Attention, maritime enthusiasts and savvy investors! Today, December 18th, 2023, marks the grand launch of the Sahara Maritime IPO, opening a lucrative opportunity to navigate the exciting waters of India’s booming shipping industry.
Key Dates for Smooth Sailing:
Subscription Period: Brace yourself for a three-day voyage, as the IPO subscription window opens today and runs until December 20th, 2023. Don’t miss your chance to board!
Listing Date: Mark your calendars for December 26th, 2023, when the shares are expected to set sail on the BSE SME platform. Be among the first to witness the company’s debut!

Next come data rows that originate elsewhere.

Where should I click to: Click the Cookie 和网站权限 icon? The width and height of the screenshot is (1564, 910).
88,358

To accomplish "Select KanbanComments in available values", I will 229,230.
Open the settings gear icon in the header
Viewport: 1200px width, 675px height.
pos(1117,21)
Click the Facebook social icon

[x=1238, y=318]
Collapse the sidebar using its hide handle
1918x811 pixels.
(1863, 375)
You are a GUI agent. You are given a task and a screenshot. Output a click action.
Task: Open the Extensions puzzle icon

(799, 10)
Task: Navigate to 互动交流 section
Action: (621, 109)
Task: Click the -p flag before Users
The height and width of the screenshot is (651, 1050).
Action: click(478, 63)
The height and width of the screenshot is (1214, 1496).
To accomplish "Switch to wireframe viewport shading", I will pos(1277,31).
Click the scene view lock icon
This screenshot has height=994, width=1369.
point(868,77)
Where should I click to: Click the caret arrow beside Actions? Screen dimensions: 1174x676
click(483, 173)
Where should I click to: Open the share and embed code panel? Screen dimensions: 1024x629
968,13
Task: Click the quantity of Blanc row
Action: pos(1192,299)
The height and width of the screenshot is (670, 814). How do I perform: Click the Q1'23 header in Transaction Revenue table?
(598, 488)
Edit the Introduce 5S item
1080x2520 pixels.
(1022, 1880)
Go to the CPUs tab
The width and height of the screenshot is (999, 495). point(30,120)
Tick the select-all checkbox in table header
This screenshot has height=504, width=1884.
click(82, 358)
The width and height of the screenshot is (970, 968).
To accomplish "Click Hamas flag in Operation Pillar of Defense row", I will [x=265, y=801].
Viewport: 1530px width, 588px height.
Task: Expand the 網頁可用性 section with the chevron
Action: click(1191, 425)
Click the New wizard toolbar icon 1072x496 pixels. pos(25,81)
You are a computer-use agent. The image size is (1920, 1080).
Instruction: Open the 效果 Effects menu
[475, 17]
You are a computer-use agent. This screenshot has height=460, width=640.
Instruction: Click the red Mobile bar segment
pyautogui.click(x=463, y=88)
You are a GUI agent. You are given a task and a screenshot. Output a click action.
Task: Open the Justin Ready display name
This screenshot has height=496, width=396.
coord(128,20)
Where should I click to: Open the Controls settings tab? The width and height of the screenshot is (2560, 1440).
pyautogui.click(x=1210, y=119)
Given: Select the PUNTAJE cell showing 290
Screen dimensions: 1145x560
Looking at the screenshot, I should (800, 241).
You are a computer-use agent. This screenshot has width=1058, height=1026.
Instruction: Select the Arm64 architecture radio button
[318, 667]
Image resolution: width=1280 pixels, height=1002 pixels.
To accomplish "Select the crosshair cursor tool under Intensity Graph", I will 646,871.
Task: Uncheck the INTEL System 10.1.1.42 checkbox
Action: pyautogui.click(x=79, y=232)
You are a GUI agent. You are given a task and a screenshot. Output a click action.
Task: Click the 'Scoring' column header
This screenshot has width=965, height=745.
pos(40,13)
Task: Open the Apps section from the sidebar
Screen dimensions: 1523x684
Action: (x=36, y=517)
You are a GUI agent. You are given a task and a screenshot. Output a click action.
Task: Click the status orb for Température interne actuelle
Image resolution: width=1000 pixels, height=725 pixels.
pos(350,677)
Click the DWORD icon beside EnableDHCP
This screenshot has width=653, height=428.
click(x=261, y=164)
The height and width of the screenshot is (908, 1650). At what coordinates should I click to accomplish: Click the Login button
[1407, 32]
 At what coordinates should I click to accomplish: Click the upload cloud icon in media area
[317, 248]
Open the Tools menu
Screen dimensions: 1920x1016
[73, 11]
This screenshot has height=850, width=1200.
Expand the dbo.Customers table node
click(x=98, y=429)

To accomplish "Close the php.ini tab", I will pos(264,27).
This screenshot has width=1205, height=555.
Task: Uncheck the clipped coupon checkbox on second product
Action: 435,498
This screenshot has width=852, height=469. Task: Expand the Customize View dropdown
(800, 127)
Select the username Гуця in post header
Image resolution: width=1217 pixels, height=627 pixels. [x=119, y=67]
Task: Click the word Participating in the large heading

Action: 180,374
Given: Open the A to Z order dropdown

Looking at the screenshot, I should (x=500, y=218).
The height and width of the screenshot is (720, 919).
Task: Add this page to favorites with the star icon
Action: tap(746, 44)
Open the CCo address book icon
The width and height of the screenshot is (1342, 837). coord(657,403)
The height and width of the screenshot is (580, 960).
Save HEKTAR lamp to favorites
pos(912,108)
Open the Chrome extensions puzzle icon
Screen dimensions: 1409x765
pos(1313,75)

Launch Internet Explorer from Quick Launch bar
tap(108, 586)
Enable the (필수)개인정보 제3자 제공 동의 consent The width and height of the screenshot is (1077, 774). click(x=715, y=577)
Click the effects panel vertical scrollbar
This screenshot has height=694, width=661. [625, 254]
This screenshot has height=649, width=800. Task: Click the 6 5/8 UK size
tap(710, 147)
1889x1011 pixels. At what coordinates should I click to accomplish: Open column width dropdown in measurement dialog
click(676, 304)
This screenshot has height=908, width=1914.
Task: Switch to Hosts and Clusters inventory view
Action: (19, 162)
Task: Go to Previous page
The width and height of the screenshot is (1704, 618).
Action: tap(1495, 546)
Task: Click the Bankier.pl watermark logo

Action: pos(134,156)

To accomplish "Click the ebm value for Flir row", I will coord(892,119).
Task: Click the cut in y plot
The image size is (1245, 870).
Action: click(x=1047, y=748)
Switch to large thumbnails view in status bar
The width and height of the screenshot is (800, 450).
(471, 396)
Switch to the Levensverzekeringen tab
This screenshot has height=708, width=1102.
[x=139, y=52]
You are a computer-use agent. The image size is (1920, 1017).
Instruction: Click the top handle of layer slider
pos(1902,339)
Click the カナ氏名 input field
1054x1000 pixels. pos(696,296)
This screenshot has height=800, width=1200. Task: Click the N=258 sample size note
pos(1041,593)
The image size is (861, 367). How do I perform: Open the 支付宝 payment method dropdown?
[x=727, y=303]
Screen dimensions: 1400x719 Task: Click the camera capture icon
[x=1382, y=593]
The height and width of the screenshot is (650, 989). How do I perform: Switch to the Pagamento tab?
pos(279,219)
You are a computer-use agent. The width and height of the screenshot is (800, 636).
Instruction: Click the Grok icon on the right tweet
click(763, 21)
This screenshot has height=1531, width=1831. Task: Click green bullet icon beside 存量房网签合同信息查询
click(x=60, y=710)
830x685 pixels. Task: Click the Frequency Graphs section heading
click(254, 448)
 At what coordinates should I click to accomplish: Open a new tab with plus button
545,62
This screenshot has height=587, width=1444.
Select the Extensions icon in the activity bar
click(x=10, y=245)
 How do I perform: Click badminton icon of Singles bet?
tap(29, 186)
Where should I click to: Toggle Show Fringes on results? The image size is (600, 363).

Allotment and Demat: Anticipate the anchor to drop around December 21st, 2023, with the final allotment of shares. Get ready to see your shares credited to your demat account on December 22nd, 2023.
Setting the Right Course: Issue Price and Size:
Issue Price: Navigate the waters with confidence, as the fixed issue price is set at Rs. 81 per share, offering a clear and stable course for investment.
Issue Size: Prepare for a voyage of Rs. 6.88 crores, with the entire issue constituting a fresh issue of 8.5 lakh shares.
Riding the Grey Market Momentum:
While the official journey has just begun, whispers of the Grey Market Premium (GMP) are already stirring the currents. The latest reports suggest a GMP hovering around Rs. 7-8 per share, hinting at potential investor interest. However, remember, the GMP is an unofficial indicator and not a guarantee of future performance.
Why Consider Boarding the Sahara Maritime Ship?
Growth Potential: The Indian shipping industry is projected to witness significant growth in the coming years, fueled by rising trade volumes and infrastructure development. Sahara Maritime, with its focus on coastal shipping and cargo handling, is well-positioned to ride this wave.
Experienced Captain: Led by a seasoned team with over 25 years of experience in the maritime sector, Sahara Maritime boasts a wealth of knowledge and expertise to navigate the choppy waters.
Attractive Valuation: With a fixed issue price of Rs. 81 per share, the IPO might offer an entry point at a relatively lower valuation compared to established players in the industry.